===== DATASET

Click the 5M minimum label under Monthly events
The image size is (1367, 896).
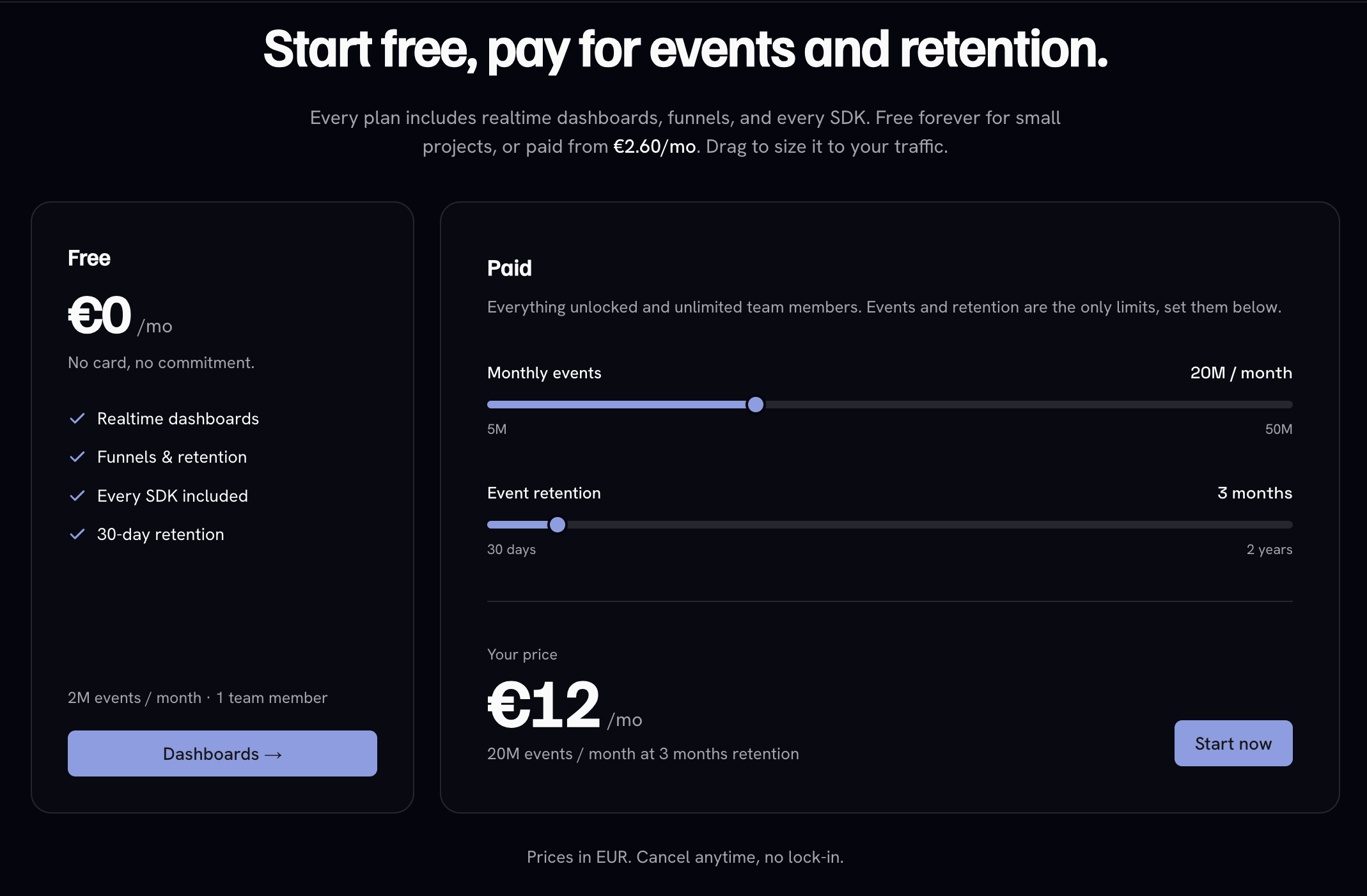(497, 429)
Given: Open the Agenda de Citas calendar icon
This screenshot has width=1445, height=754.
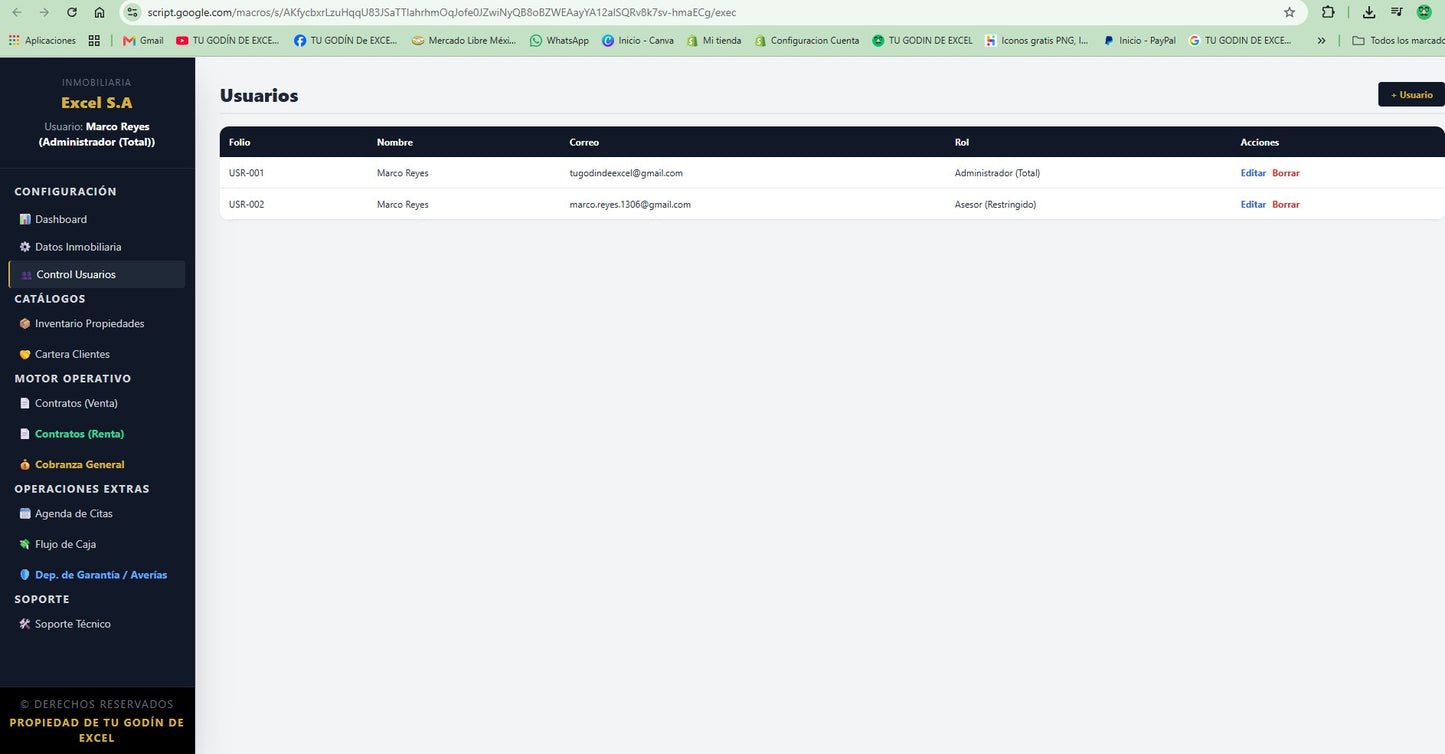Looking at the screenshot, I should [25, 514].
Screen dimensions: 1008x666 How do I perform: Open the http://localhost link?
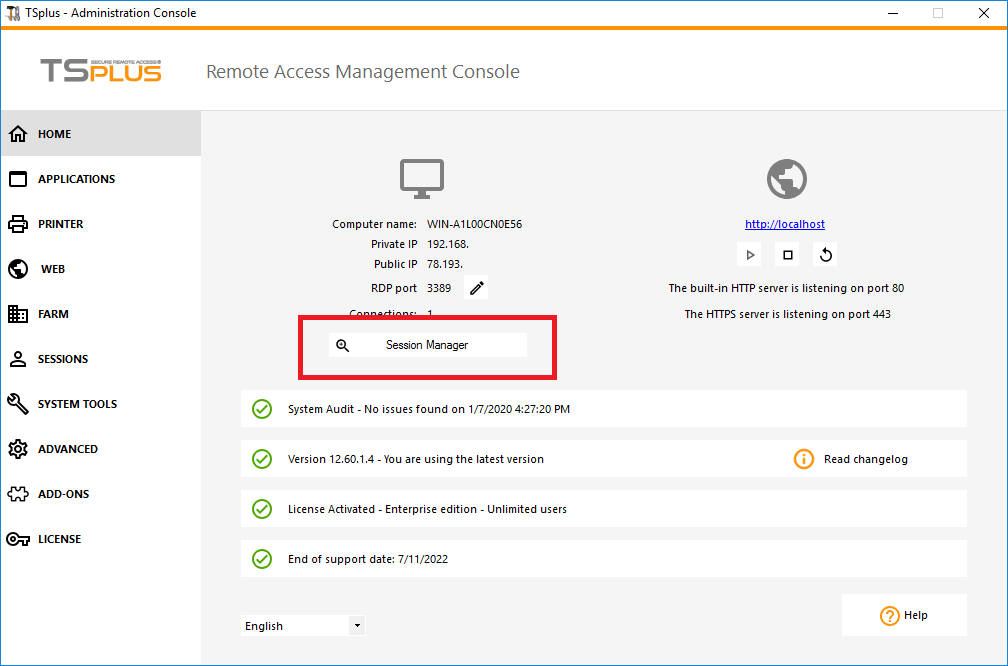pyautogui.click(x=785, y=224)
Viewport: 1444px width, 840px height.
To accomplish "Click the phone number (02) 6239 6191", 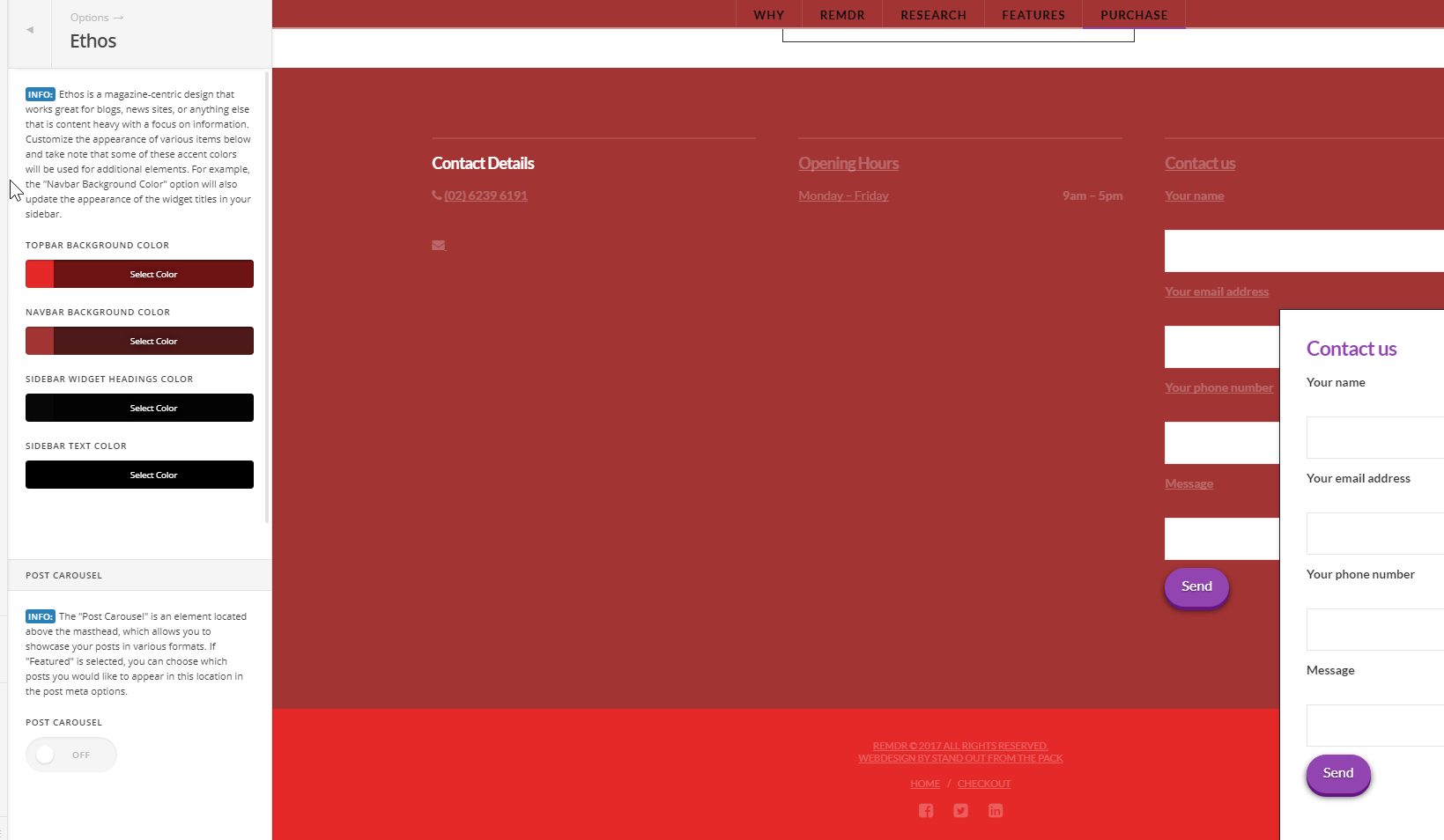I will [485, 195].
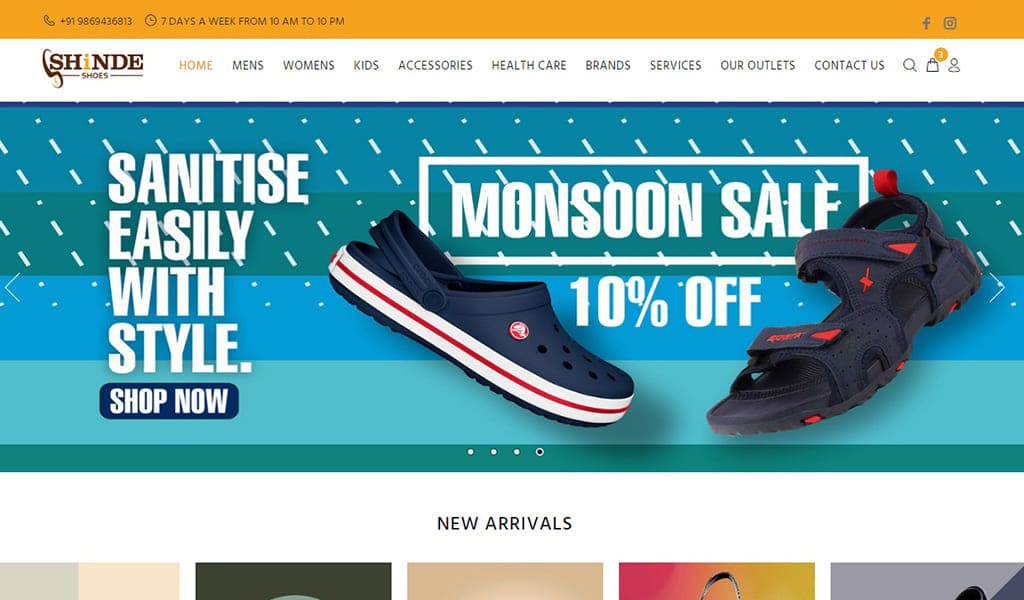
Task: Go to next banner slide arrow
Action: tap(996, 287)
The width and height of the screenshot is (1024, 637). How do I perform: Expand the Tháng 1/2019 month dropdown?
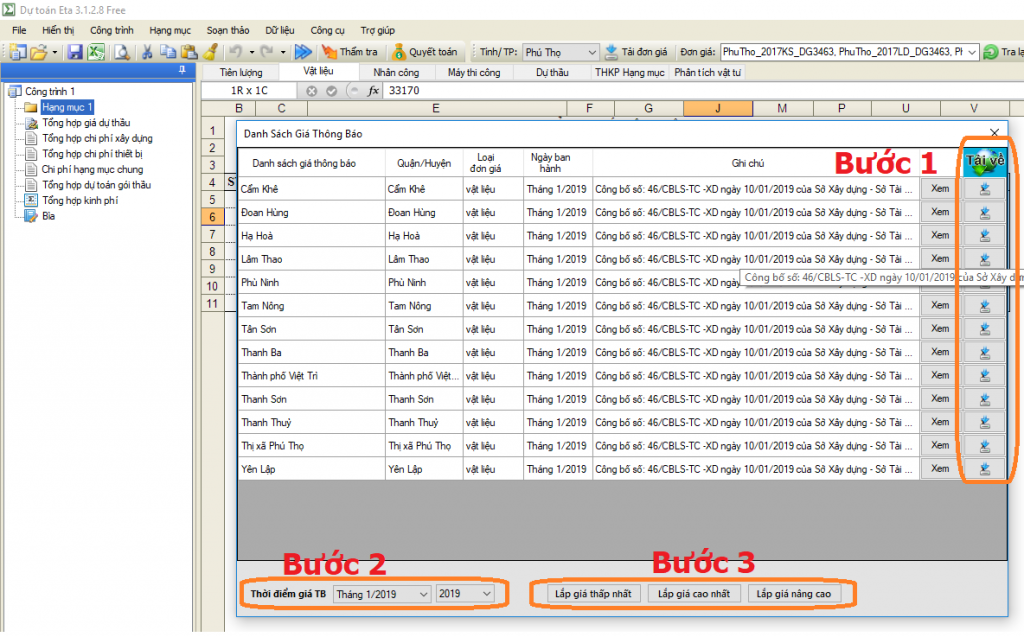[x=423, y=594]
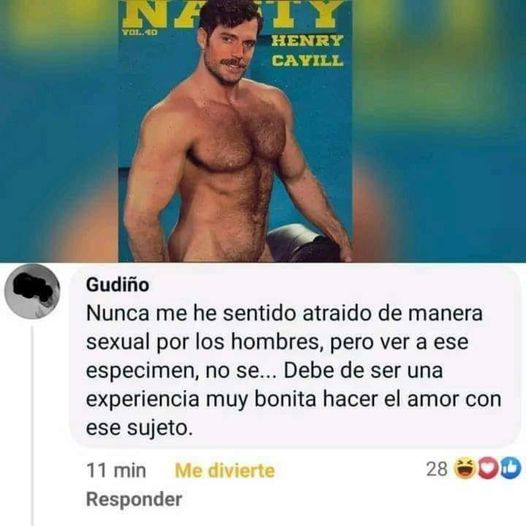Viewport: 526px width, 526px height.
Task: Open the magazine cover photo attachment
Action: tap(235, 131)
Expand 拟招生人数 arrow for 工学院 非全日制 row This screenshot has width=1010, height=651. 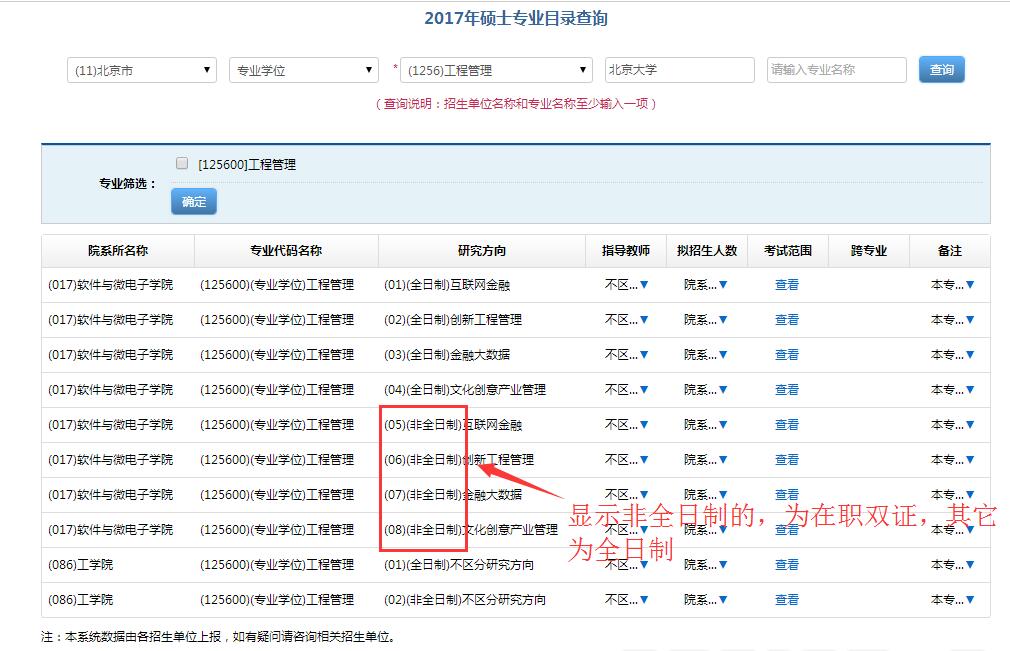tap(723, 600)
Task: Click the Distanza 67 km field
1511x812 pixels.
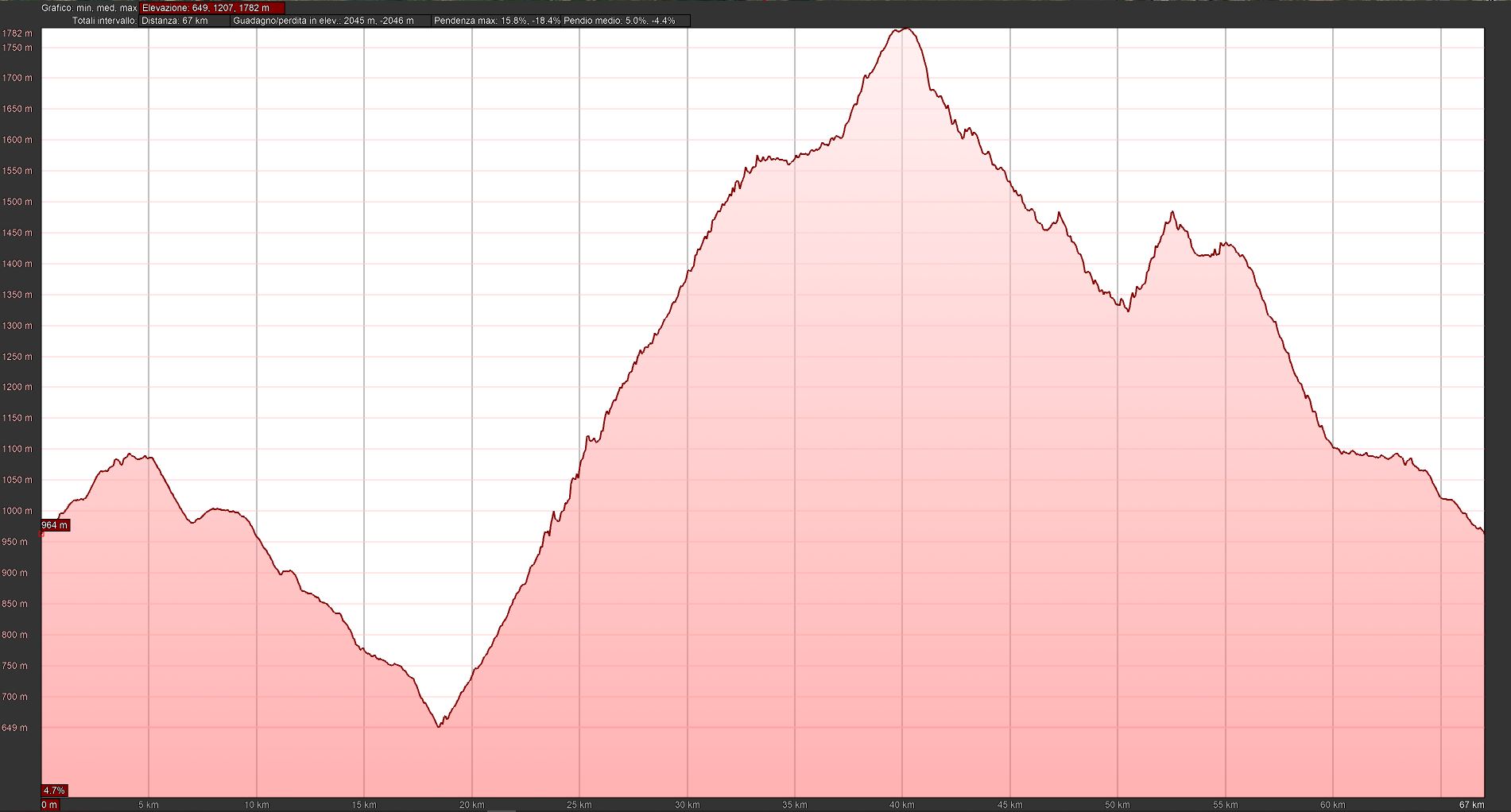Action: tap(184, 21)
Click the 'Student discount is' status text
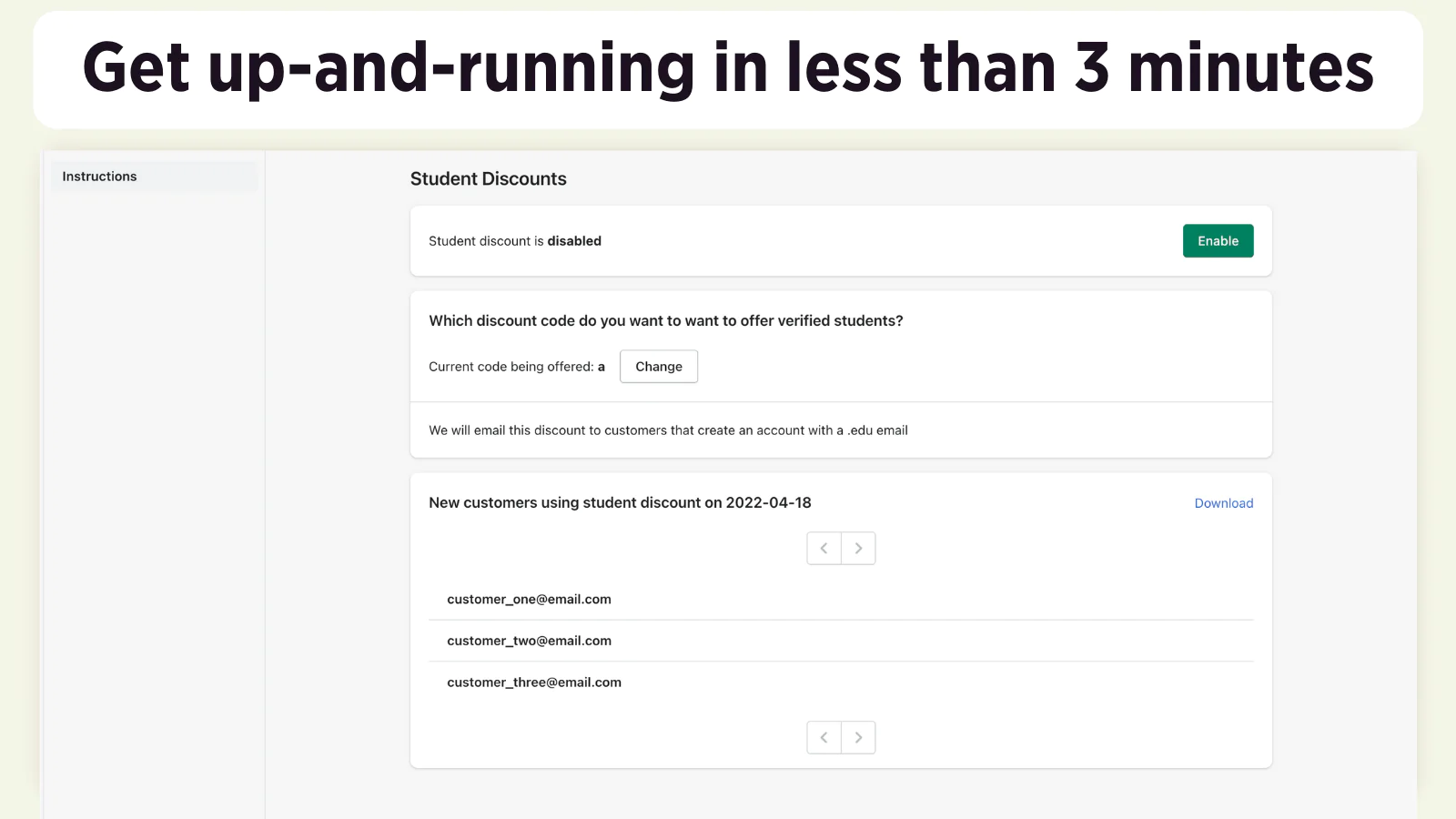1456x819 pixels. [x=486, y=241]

==========

WHAT NEEDS TO BE DONE: Print out the entries above word for word from the first line to the line containing "Viewport: 1444px width, 840px height.", both included, omitting the pictures.

RESULT BELOW:
Click the 5M minimum label under Monthly events
The image size is (1367, 896).
(497, 429)
Given: Open the Agenda de Citas calendar icon
This screenshot has width=1445, height=754.
Looking at the screenshot, I should [25, 514].
Screen dimensions: 1008x666 How do I perform: Open the http://localhost link?
pyautogui.click(x=785, y=224)
Viewport: 1444px width, 840px height.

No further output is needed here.